(Stored data)
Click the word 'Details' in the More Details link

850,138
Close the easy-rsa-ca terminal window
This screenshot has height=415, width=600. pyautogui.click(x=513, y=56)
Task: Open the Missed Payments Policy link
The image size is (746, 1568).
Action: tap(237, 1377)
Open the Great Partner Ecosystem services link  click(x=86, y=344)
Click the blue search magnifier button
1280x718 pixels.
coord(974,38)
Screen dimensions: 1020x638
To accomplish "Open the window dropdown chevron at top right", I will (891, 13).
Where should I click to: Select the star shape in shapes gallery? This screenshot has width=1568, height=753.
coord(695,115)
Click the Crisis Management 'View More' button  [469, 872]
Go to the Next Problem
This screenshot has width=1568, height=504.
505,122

EXERCISE OBJECTIVE: Go through the data and show each line that holds "Open".

RESPONSE TO THE TASK:
Task: Open the Missed Payments Policy link
Open the Great Partner Ecosystem services link  click(x=86, y=344)
To accomplish "Open the window dropdown chevron at top right", I will (891, 13).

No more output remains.